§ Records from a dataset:
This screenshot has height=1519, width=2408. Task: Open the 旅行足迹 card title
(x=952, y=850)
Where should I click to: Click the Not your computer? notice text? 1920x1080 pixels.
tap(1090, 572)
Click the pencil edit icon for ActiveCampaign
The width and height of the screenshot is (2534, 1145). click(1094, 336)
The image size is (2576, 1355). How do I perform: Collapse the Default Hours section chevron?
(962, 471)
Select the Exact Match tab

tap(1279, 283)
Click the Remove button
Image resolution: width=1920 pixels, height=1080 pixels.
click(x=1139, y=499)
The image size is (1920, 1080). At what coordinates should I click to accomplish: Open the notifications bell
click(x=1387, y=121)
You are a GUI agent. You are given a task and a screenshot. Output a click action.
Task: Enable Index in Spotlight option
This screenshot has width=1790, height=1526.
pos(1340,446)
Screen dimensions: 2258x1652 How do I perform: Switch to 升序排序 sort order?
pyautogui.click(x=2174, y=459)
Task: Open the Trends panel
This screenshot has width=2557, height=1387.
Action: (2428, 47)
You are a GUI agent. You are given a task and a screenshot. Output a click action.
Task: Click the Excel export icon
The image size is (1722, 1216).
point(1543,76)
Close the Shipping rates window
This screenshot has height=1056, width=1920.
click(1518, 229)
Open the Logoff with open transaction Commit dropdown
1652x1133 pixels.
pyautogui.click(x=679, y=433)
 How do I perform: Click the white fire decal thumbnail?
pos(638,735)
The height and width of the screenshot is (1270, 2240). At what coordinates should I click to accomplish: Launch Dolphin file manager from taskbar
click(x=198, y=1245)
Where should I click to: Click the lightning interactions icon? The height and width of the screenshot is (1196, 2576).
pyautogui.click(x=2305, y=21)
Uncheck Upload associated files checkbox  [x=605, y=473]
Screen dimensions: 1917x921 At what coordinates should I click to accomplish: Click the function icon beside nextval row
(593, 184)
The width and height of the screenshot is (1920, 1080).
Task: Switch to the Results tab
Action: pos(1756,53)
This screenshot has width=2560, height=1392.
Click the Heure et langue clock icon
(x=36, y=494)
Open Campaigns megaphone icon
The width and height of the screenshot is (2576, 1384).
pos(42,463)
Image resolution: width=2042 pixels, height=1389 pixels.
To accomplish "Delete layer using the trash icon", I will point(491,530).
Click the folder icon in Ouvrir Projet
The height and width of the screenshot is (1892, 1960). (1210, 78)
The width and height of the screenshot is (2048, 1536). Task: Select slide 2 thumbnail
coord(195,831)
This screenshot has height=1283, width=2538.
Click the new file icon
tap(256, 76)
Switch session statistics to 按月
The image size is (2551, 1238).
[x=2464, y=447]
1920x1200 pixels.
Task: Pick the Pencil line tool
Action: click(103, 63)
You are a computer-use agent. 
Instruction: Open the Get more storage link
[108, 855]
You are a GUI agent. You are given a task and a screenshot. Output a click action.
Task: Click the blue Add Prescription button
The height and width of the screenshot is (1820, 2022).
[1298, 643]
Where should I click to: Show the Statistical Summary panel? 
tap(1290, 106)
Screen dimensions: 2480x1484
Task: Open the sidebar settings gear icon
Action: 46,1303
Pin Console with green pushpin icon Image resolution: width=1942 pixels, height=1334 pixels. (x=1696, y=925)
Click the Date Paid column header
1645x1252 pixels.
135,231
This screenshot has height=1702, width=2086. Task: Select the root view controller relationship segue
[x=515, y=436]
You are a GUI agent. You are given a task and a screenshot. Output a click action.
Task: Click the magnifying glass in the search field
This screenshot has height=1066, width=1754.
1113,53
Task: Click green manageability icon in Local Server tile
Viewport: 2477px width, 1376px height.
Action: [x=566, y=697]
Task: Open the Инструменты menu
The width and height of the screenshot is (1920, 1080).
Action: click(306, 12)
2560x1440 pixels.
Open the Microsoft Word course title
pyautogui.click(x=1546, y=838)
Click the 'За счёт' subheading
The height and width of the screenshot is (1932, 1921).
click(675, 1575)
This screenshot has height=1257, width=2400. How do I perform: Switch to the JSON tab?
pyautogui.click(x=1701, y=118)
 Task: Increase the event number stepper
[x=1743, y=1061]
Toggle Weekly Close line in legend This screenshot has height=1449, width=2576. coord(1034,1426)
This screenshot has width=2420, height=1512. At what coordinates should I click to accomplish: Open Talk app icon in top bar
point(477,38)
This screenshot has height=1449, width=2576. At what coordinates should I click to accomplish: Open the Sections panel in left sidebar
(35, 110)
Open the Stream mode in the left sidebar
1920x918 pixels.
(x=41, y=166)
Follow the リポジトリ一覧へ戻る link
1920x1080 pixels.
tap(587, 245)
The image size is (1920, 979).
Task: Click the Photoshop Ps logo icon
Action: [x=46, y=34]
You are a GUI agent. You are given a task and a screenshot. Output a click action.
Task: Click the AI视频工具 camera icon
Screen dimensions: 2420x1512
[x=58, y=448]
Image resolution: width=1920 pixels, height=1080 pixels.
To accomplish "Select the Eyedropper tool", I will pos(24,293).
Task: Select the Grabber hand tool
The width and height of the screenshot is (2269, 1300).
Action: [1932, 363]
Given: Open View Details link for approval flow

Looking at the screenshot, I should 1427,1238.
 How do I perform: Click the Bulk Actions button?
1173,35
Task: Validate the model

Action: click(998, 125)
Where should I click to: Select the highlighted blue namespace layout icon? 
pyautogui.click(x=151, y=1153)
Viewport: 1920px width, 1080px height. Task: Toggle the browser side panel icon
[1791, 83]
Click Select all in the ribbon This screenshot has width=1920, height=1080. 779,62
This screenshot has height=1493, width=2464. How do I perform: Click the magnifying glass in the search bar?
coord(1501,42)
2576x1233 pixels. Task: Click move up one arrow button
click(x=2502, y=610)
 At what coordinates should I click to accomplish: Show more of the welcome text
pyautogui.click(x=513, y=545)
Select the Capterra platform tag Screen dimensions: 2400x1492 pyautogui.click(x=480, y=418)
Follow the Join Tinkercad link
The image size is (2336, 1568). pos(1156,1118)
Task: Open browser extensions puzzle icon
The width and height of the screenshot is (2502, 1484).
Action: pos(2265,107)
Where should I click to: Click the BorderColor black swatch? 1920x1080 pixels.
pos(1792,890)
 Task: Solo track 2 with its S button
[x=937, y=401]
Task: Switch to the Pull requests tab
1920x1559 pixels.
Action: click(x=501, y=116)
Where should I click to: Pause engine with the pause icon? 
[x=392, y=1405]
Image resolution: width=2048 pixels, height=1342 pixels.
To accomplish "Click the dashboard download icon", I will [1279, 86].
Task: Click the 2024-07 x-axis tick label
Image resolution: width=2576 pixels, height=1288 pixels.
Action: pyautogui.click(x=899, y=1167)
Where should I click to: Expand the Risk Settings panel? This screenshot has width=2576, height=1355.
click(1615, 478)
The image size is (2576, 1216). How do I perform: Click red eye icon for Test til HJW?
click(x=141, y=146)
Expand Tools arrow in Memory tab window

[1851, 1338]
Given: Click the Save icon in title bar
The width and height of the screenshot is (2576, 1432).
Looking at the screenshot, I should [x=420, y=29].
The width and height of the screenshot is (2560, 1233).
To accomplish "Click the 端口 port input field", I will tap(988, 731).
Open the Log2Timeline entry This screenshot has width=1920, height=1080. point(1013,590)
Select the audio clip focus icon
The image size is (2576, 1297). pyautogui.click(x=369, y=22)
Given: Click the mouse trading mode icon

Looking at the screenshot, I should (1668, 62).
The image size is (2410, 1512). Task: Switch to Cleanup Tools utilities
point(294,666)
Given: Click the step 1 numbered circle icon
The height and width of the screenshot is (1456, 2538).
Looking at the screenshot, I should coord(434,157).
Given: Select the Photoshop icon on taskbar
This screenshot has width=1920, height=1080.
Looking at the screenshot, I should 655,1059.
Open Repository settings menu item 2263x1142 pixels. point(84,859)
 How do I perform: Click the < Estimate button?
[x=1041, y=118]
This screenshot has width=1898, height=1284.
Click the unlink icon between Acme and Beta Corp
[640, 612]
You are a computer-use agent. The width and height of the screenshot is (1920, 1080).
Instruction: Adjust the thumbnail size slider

§ Activity: Check each line above for the word "menu" and copy the ones that have it.

§ Result of this task:
Task: Open the Инструменты menu
Open Repository settings menu item 2263x1142 pixels. point(84,859)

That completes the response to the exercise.